━━ The data ━━
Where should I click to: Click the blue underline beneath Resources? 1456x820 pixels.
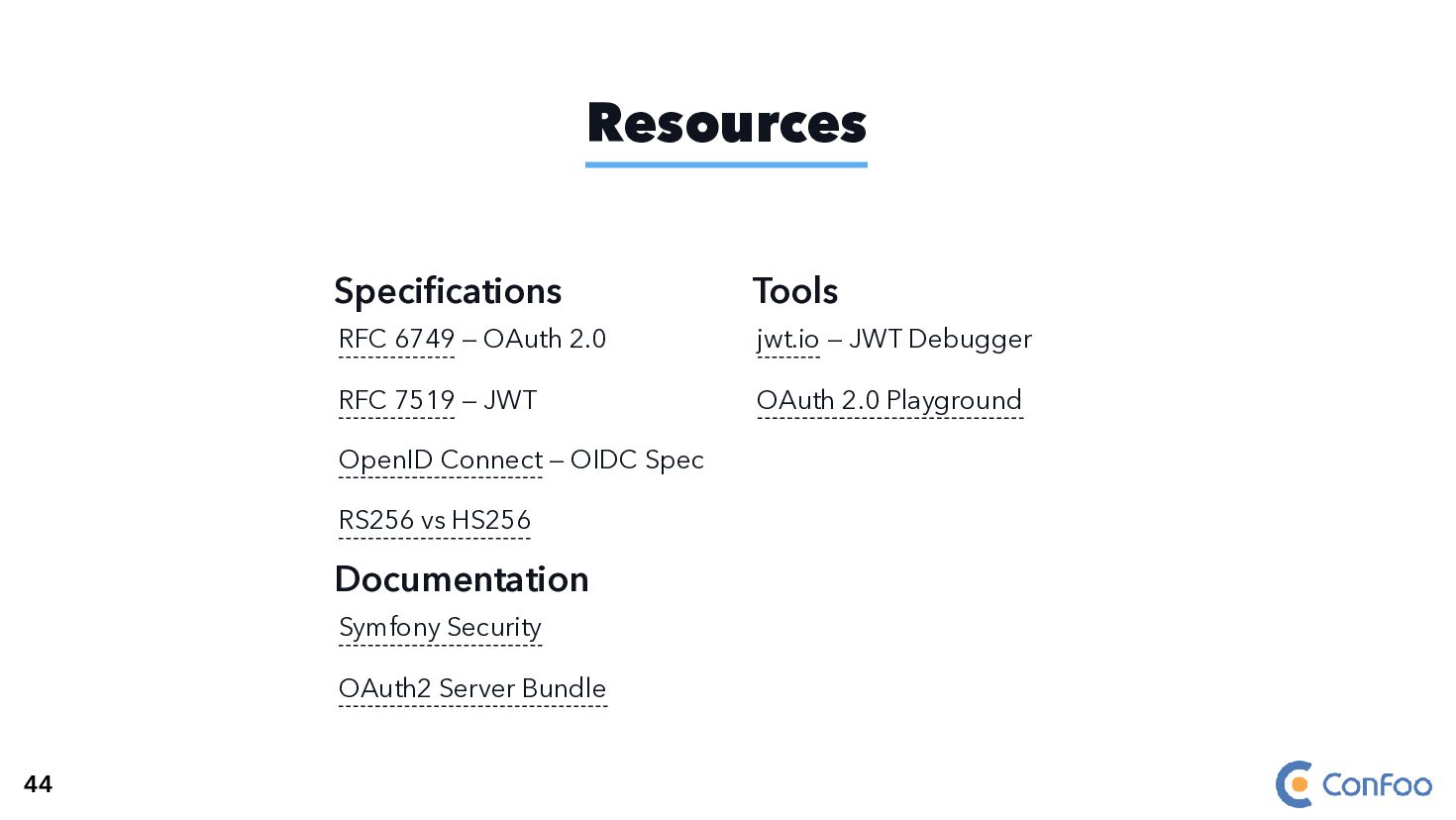click(x=726, y=164)
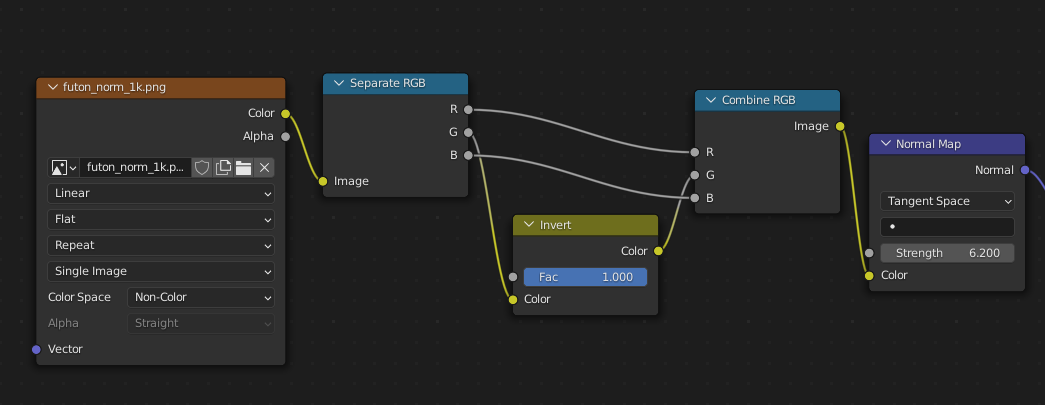The height and width of the screenshot is (405, 1045).
Task: Change the Non-Color color space dropdown
Action: coord(200,297)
━━━
Exercise aim - With images left out, the data must be transcribed exactly.

Solution to this problem -
Where should I click to: Click the blue underline beneath Resources? 1456x820 pixels.
click(x=726, y=164)
The height and width of the screenshot is (405, 1045).
Task: Change the Non-Color color space dropdown
Action: coord(200,297)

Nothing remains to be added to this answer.